これまで説明した通り、PayPay銀行はネット銀行なので申し込み手続きはパソコンかスマホで進めていくことになります。コールセンターで問い合わせして相談することはできますが、パソコンやスマホをほとんど使わないような人にはPayPay銀行の住宅ローンは向いていないと言えます。
PayPay銀行の住宅ローンを利用するには申し込みする時も、申し込んだ後も基本的にはパソコンやスマホのインターネットバンキング画面で行う必要があります。パソコンやスマホではなく、店舗で手続きしたいという人には借り入れ後の残高確認や繰上返済などの手続きにも困る可能性があります。
<住宅ローンに関する主な手続き>
PayPay銀行の住宅ローンの変動金利には「5年ルール」と「125%ルール」がありません。一般的に住宅ローンの変動金利には「5年ルール」「125%ルール」というルールが用意されています。このルールは急に毎月の返済額が増えないようにコントロールするためのルールで、「返済に困る家庭が増えることを防ぐ」目的で提供されています。
変動金利タイプは金利があがってもおかしくなくいこと、また、PayPay銀行の住宅ローンにこのルールが存在しないこと、また、住宅ローンを開始したのは2019年のつい最近なので実績が浅いことのは事実なので、PayPay銀行で変動金利を借りる予定の人は認識しておくようにしましょう。
auじぶん銀行の住宅ローンはこれらのルールを採用しているので、心配な人はauじぶん銀行の住宅ローンを候補にいれてみることをおすすめします。
以下にこの2つのルールを簡単に解説しておきますのでご参考ください。
変動金利の金利は市場の金利に照らし合わせながら銀行が決定しますが、銀行が「住宅ローンの変動金利の金利があがっても、5年間は毎月の返済額を変更しない」のが5年ルールです。
ポイントは「変動しないのは毎月の返済額」であって、金利ではありません。
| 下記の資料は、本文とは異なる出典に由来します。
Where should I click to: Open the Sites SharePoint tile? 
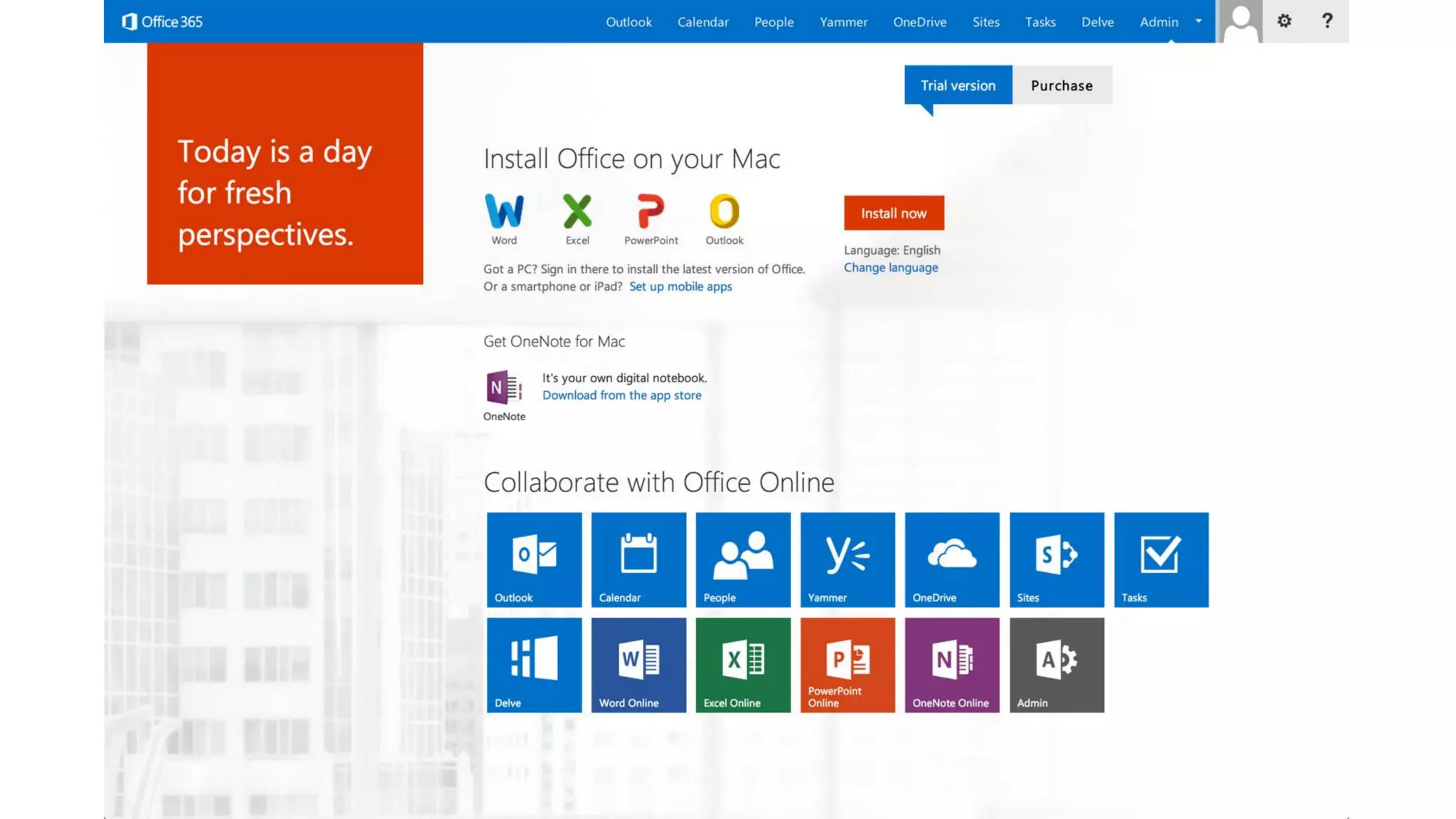click(x=1056, y=560)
そのため、毎月の返済額を変えずに元本と利息の返済割合の調整が行われます。具体的には「利息返済が増えた分、毎月の元本返済が減る」ということになります。毎月の返済額が変わらないのは安心感がありますが、その一方で住宅ローンの元本返済スピードが遅くなる影響で総返済額は増加することになります。
125%ルールは、先ほど説明した5年ルールをさらに発展させたルールで、毎月の返済額が変わらない5年間が終わった後の返済額の見直し時に「見直し前の毎月の返済額より125%より多い金額にしない」というルールです。例えば、毎月10万円返済していた人の返済額が見直されたとしても12.5万円までしかあがりません。なお、この12.5万円にも5年ルールが適用されますので、5年間の毎月の返済額は12.5万円で確定し、その5年後の見直し時にも125%ルールが適用されるので最大で約15.6万円になります。
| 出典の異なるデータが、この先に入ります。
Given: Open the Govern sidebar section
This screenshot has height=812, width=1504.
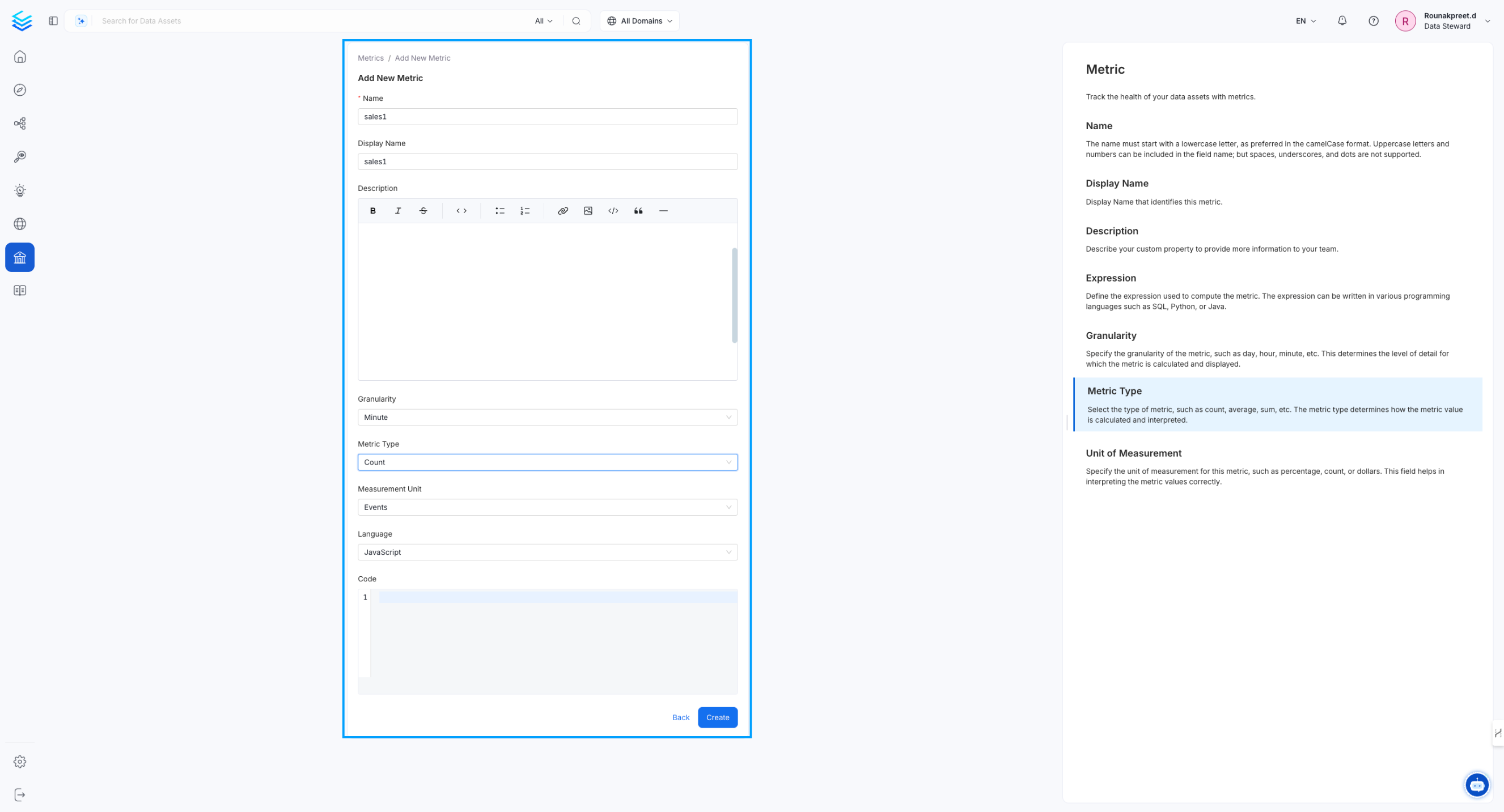Looking at the screenshot, I should pos(20,257).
ポイントは、仮に本来の見直し後の返済額が13万円だった場合、このルールで減った月5,000円の減額分はさらに5年たった後に負担していく必要がありますし、元本返済スピードは遅くなるのでやはり総返済額が増えることになります。
PayPay銀行の住宅ローンの変動金利は「住宅ローンの金利があがったら、その金利に応じて返済額が決まっていく」というシンプルな設計が採用されているだけですが、日本の住宅ローン業界ではこの5年ルールと125%ルールが普及していることもあって、このルールを採用していない少数側に回っているというように理解しておきましょう。なお、PayPay銀行と同様にこのルールを採用していない他の銀行にSBI新生銀行とソニー銀行があります。
次にPayPay銀行の業績について確認しておきましょう。
以下はPayPay銀行の業績の推移です。順調に経常利益が増加していることがわかります。PayPay銀行という名前になったは2021年ですが、そこを契機に経常利益が急増しています。
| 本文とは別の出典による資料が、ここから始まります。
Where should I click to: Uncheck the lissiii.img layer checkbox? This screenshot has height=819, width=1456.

日銀の金融政策による低金利が長引き、多くの銀行が業績悪化に苦しんでいることを考えると、PayPay銀行の業績は全く問題ないと言えるでしょう。
2019年に登場しているPayPay銀行の住宅ローン。最新・最後発の住宅ローンとして非常に魅力的な商品ですし、PayPay銀行に名前を変えて一気に商品性を改善してきました。もちろん、auじぶん銀行・楽天銀行・SBI新生銀行など様々なライバル商品があり、それぞれが商品性を差別化して魅力ある住宅ローンを提供できるように企業努力を繰り返していますので、誰にとっても1番の住宅ローンと言うものは存在しませんが、PayPay銀行の住宅ローンは借入先候補に加えておいて損はない商品と言えるでしょう。
一方で、今回の記事で解説した通り、気を付けておきたいポイントもありますので、その辺も念頭にしっかりと住宅ローン選びを行うようにしましょう。